▶ Work to complete
Using the data below, set down every line from the one containing "Task: Select the 合作机构 portal button" through the one containing "The width and height of the screenshot is (1409, 599).", inclusive and unchanged. Pictures are to be skipped.

************

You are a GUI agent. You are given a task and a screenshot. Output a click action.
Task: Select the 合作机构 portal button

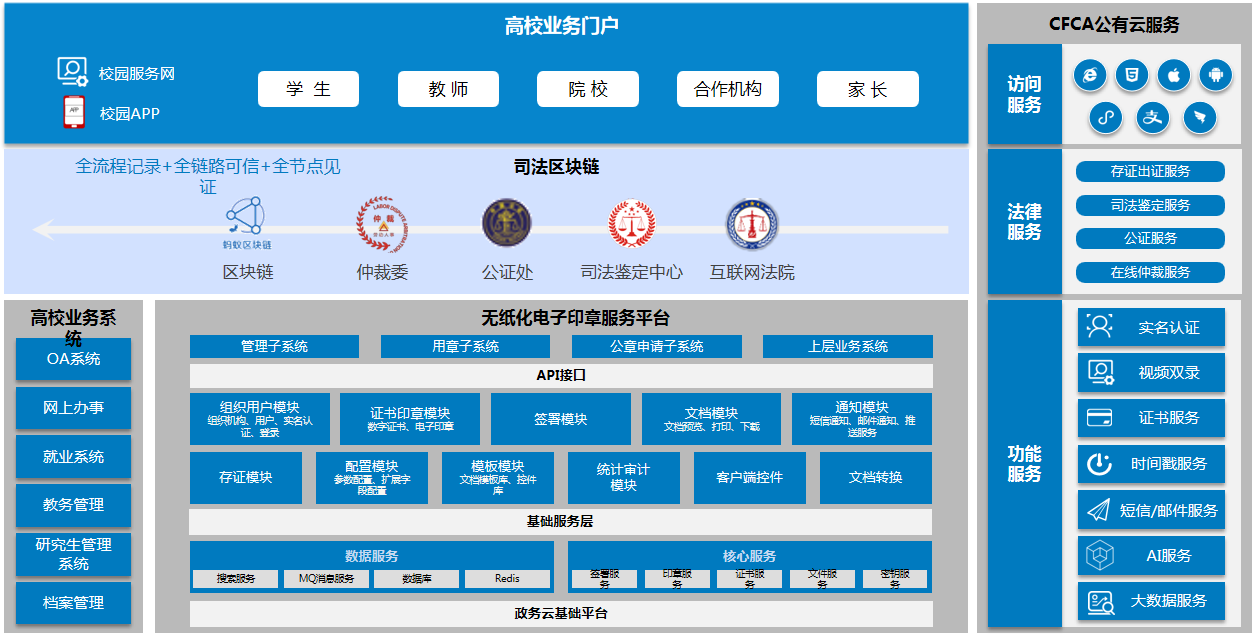click(727, 89)
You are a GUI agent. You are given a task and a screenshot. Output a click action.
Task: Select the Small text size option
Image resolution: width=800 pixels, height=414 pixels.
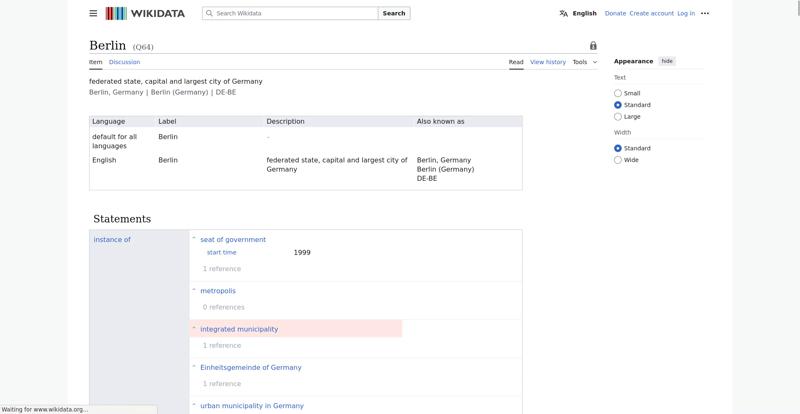(618, 93)
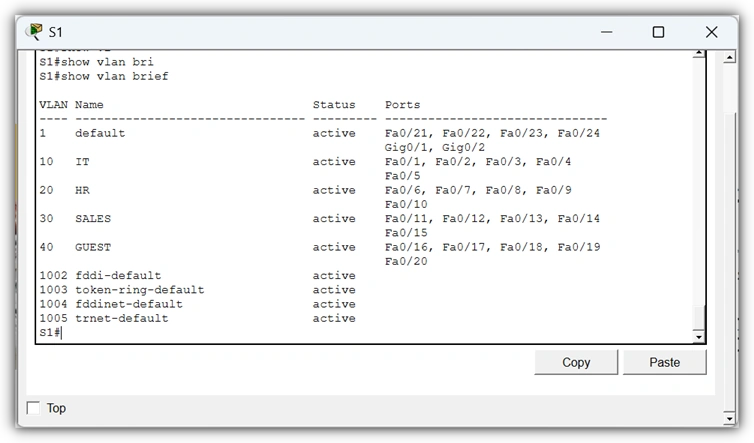The image size is (754, 443).
Task: Enable the Top checkbox
Action: tap(34, 408)
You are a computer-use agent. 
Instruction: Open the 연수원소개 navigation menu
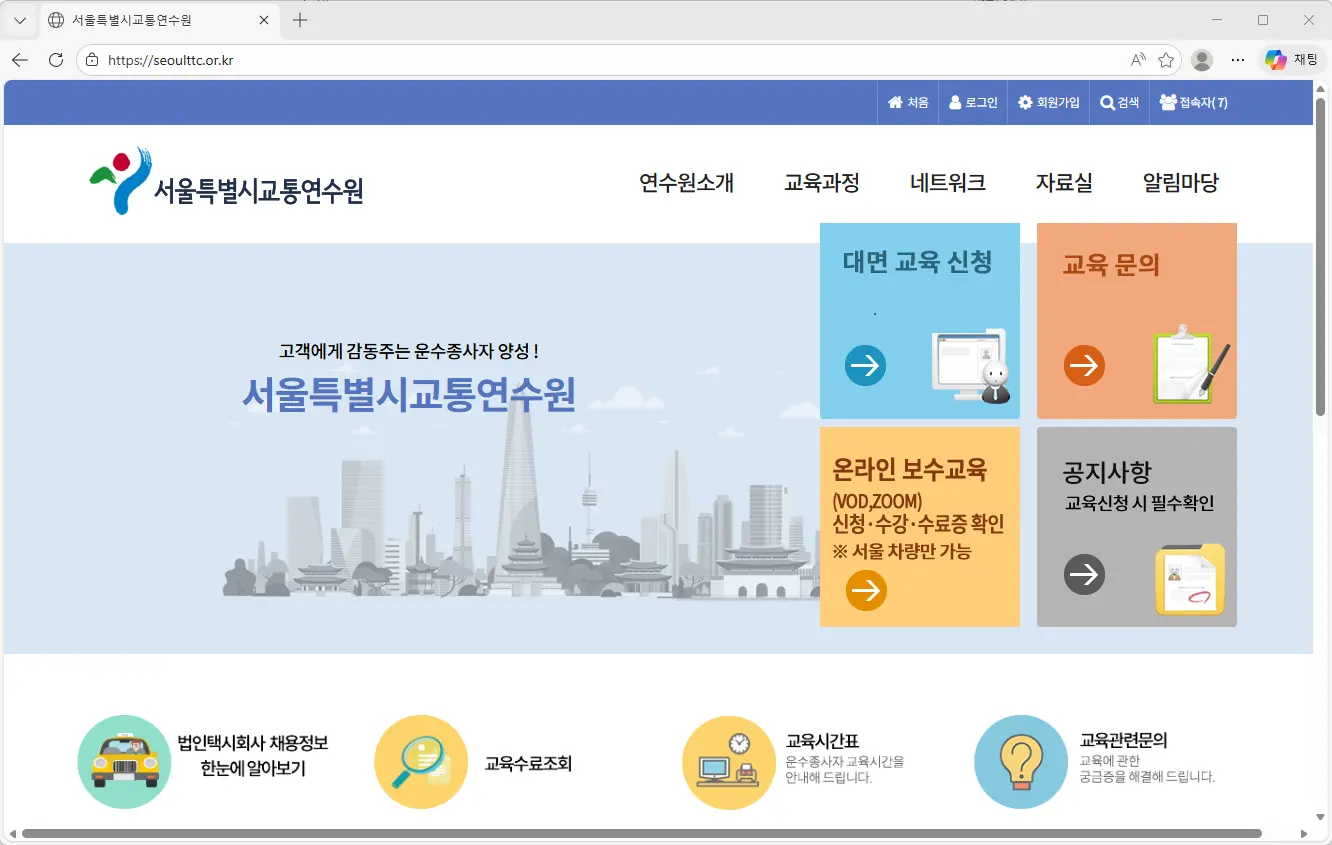pos(686,183)
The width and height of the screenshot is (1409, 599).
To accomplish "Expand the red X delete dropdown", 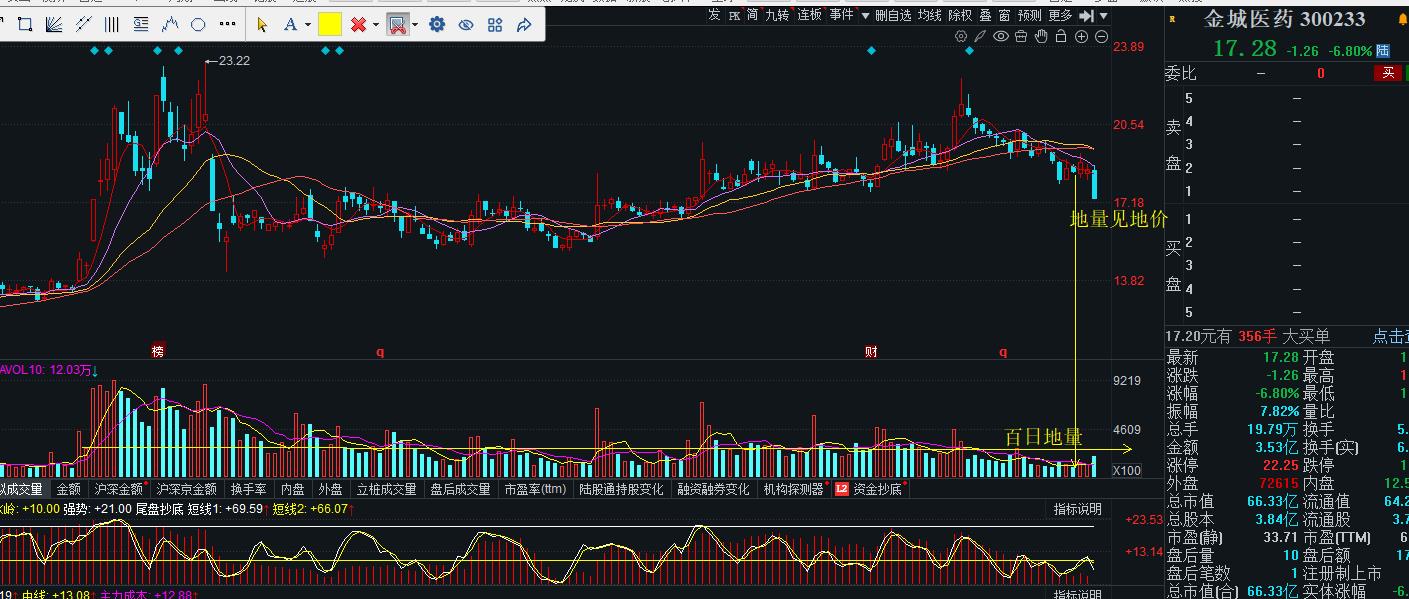I will (x=375, y=24).
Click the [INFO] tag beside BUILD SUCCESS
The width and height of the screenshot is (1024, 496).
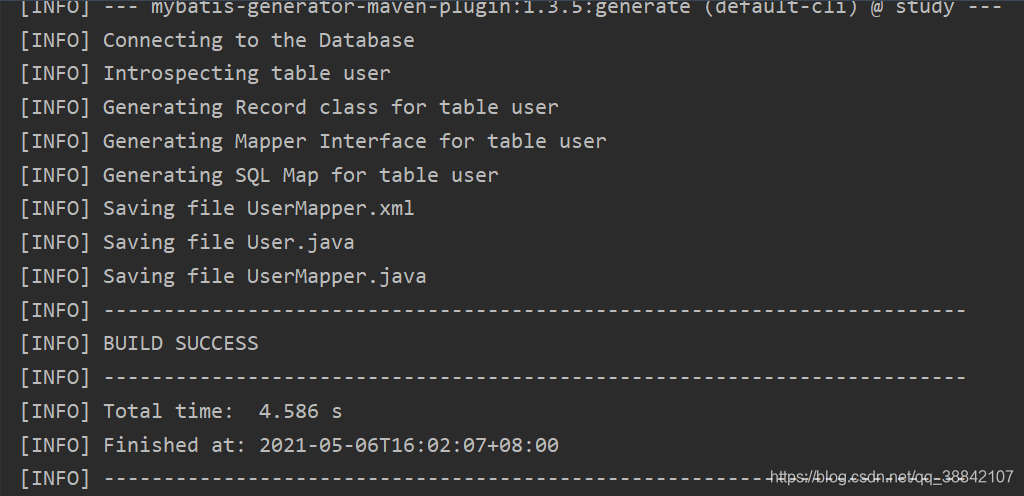pos(55,344)
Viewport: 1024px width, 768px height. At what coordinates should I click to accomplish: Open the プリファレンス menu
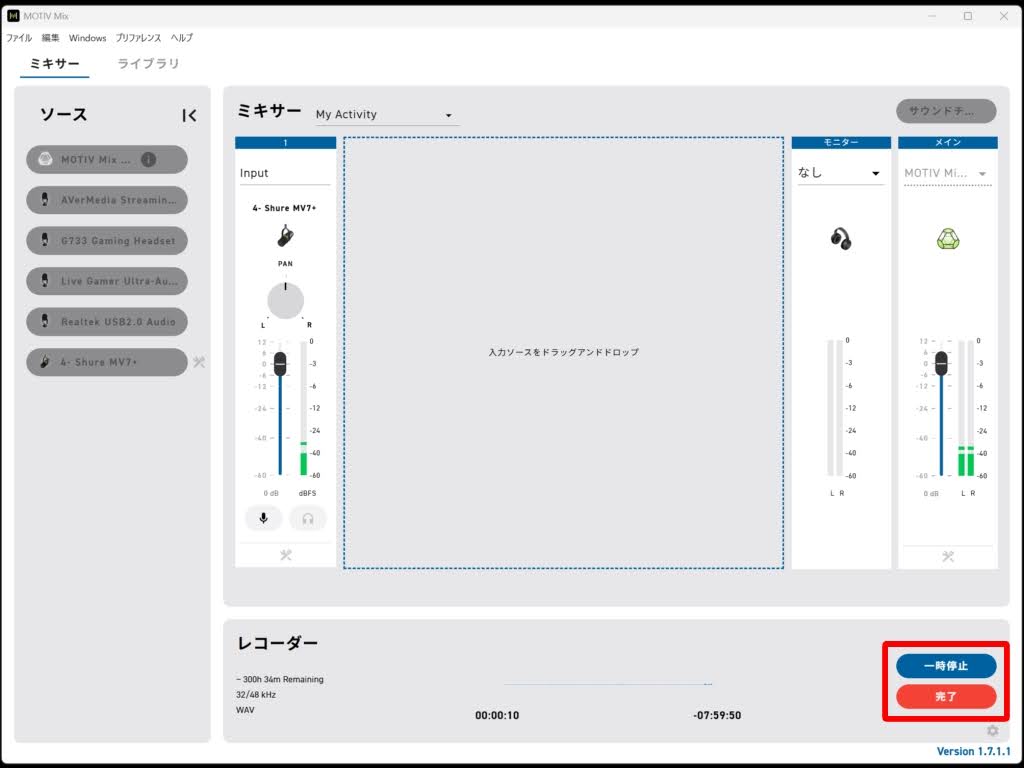(x=138, y=38)

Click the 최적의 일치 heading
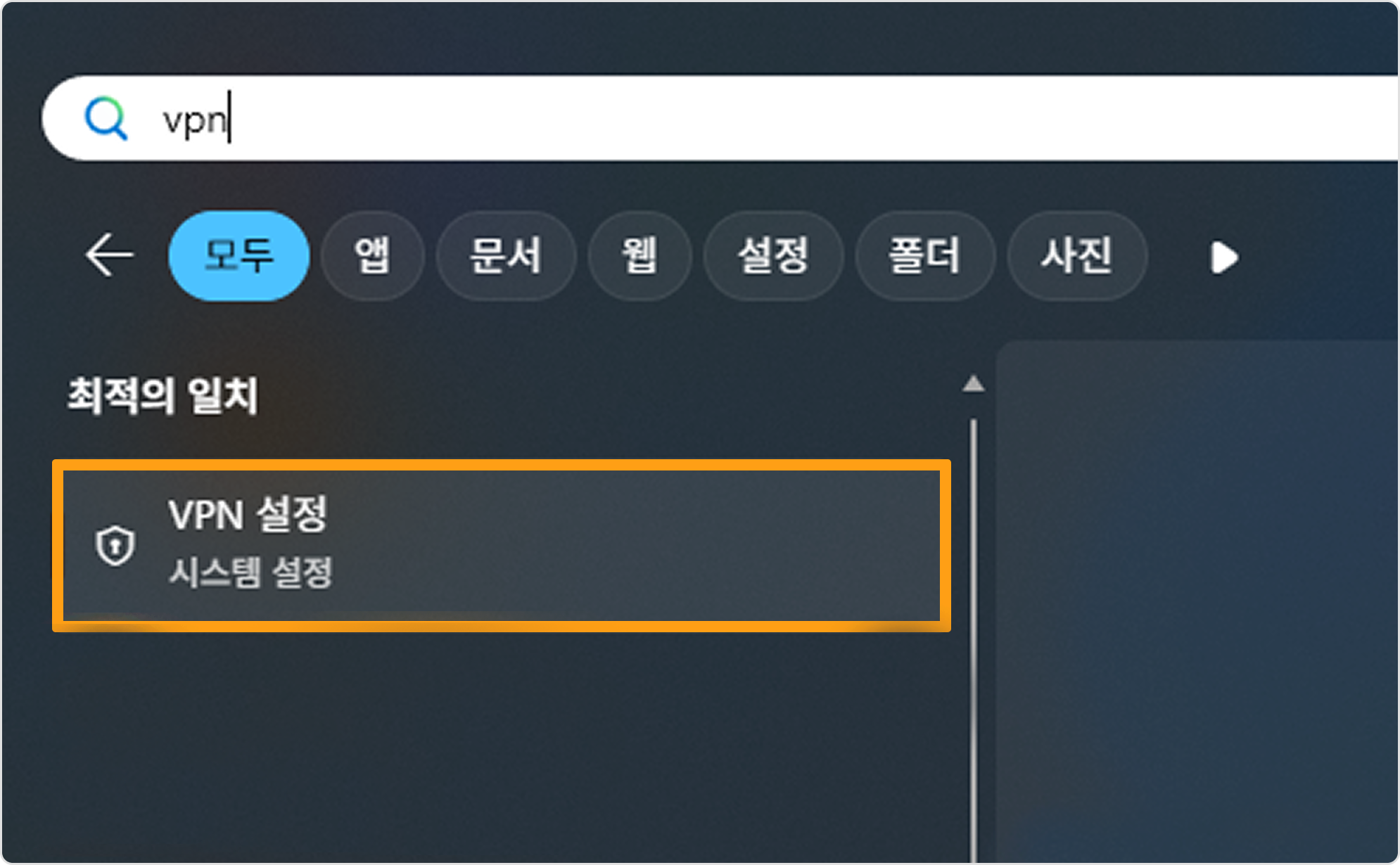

************

▶ Result
Task: Select the 合作机构 portal button

click(727, 89)
You are a GUI agent. You are given a task and a screenshot. Output a click action.
Task: Select the Small text size option
Image resolution: width=800 pixels, height=414 pixels.
(618, 93)
The image size is (754, 443).
Task: Enable the Top checkbox
Action: tap(34, 408)
You are a computer-use agent. 
Instruction: Open the 연수원소개 navigation menu
pos(686,183)
The width and height of the screenshot is (1409, 599).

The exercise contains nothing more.